> Dataset extract:
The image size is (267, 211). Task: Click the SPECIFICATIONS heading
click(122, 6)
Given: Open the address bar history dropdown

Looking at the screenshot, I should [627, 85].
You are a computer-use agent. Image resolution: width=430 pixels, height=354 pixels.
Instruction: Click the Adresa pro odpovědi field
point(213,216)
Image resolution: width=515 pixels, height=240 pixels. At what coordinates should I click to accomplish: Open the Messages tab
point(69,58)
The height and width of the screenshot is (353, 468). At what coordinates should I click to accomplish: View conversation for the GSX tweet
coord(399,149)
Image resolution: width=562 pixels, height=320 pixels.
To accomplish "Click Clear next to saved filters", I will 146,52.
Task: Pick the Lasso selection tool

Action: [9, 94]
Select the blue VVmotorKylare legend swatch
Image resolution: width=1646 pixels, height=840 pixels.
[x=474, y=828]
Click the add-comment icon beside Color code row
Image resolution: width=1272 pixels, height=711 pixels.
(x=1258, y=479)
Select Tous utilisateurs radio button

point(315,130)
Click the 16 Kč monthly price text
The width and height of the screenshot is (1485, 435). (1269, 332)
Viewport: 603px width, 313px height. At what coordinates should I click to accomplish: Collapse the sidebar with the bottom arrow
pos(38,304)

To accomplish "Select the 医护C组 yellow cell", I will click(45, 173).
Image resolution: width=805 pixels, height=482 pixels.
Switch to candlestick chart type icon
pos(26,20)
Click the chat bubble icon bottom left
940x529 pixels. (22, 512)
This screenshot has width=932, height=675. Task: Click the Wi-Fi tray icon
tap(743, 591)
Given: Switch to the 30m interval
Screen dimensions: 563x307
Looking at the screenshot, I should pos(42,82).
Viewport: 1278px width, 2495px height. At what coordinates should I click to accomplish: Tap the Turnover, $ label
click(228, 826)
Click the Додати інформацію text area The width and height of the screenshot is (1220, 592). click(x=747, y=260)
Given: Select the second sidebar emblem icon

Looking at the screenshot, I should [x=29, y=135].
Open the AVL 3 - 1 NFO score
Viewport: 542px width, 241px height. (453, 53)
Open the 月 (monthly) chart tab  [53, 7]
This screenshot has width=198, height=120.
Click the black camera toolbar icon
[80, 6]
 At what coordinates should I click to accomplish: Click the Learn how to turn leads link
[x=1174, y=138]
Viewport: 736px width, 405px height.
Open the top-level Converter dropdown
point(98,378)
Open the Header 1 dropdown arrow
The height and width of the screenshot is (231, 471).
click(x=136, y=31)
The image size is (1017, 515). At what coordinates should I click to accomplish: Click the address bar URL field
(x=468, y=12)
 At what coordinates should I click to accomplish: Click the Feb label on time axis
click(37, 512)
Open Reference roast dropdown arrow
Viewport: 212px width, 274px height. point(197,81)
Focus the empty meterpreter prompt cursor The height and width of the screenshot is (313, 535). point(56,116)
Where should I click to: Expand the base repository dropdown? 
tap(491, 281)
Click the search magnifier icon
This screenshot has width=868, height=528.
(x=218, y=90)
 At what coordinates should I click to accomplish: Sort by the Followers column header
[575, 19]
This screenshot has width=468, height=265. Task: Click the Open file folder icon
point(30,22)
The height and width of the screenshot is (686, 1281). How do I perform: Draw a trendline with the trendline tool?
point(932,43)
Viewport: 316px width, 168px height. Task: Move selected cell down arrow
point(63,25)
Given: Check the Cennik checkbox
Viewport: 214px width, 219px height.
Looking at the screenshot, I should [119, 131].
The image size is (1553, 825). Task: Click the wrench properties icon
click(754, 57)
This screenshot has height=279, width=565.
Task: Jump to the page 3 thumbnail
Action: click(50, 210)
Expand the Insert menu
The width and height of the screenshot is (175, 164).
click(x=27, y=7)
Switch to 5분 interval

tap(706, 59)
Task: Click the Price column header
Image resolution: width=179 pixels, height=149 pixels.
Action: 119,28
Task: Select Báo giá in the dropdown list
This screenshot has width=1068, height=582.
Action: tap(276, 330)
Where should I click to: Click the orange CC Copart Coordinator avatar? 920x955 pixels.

> Assigned task:
All entries above must be reproduced without a single change.

> Solution for this exercise:
The image size is (267, 211). Task: Click the SPECIFICATIONS heading
click(122, 6)
Given: Open the address bar history dropdown

Looking at the screenshot, I should [627, 85].
You are a computer-use agent. Image resolution: width=430 pixels, height=354 pixels.
Instruction: Click the Adresa pro odpovědi field
point(213,216)
Image resolution: width=515 pixels, height=240 pixels. At what coordinates should I click to accomplish: Open the Messages tab
point(69,58)
The height and width of the screenshot is (353, 468). At what coordinates should I click to accomplish: View conversation for the GSX tweet
coord(399,149)
Image resolution: width=562 pixels, height=320 pixels.
To accomplish "Click Clear next to saved filters", I will 146,52.
Task: Pick the Lasso selection tool

Action: [9, 94]
Select the blue VVmotorKylare legend swatch
Image resolution: width=1646 pixels, height=840 pixels.
[x=474, y=828]
Click the add-comment icon beside Color code row
Image resolution: width=1272 pixels, height=711 pixels.
(x=1258, y=479)
Select Tous utilisateurs radio button

point(315,130)
Click the 16 Kč monthly price text
The width and height of the screenshot is (1485, 435). (1269, 332)
Viewport: 603px width, 313px height. At what coordinates should I click to accomplish: Collapse the sidebar with the bottom arrow
pos(38,304)

To accomplish "Select the 医护C组 yellow cell", I will click(45, 173).
Image resolution: width=805 pixels, height=482 pixels.
Switch to candlestick chart type icon
pos(26,20)
Click the chat bubble icon bottom left
940x529 pixels. (22, 512)
This screenshot has width=932, height=675. Task: Click the Wi-Fi tray icon
tap(743, 591)
Given: Switch to the 30m interval
Screen dimensions: 563x307
Looking at the screenshot, I should pos(42,82).
Viewport: 1278px width, 2495px height. At what coordinates should I click to accomplish: Tap the Turnover, $ label
click(228, 826)
Click the Додати інформацію text area The width and height of the screenshot is (1220, 592). click(x=747, y=260)
Given: Select the second sidebar emblem icon

Looking at the screenshot, I should [x=29, y=135].
Open the AVL 3 - 1 NFO score
Viewport: 542px width, 241px height. (453, 53)
Open the 月 (monthly) chart tab  [53, 7]
This screenshot has width=198, height=120.
Click the black camera toolbar icon
[80, 6]
 At what coordinates should I click to accomplish: Click the Learn how to turn leads link
[x=1174, y=138]
Viewport: 736px width, 405px height.
Open the top-level Converter dropdown
point(98,378)
Open the Header 1 dropdown arrow
The height and width of the screenshot is (231, 471).
click(x=136, y=31)
The image size is (1017, 515). At what coordinates should I click to accomplish: Click the address bar URL field
(x=468, y=12)
 At what coordinates should I click to accomplish: Click the Feb label on time axis
click(37, 512)
Open Reference roast dropdown arrow
Viewport: 212px width, 274px height. point(197,81)
Focus the empty meterpreter prompt cursor The height and width of the screenshot is (313, 535). point(56,116)
Where should I click to: Expand the base repository dropdown? 
tap(491, 281)
Click the search magnifier icon
This screenshot has width=868, height=528.
(x=218, y=90)
 At what coordinates should I click to accomplish: Sort by the Followers column header
[575, 19]
This screenshot has width=468, height=265. Task: Click the Open file folder icon
point(30,22)
The height and width of the screenshot is (686, 1281). How do I perform: Draw a trendline with the trendline tool?
point(932,43)
Viewport: 316px width, 168px height. Task: Move selected cell down arrow
point(63,25)
Given: Check the Cennik checkbox
Viewport: 214px width, 219px height.
Looking at the screenshot, I should [119, 131].
The image size is (1553, 825). Task: Click the wrench properties icon
click(754, 57)
This screenshot has height=279, width=565.
Task: Jump to the page 3 thumbnail
Action: click(50, 210)
Expand the Insert menu
The width and height of the screenshot is (175, 164).
click(x=27, y=7)
Switch to 5분 interval

tap(706, 59)
Task: Click the Price column header
Image resolution: width=179 pixels, height=149 pixels.
Action: 119,28
Task: Select Báo giá in the dropdown list
This screenshot has width=1068, height=582.
Action: tap(276, 330)
Where should I click to: Click the orange CC Copart Coordinator avatar? 920x955 pixels.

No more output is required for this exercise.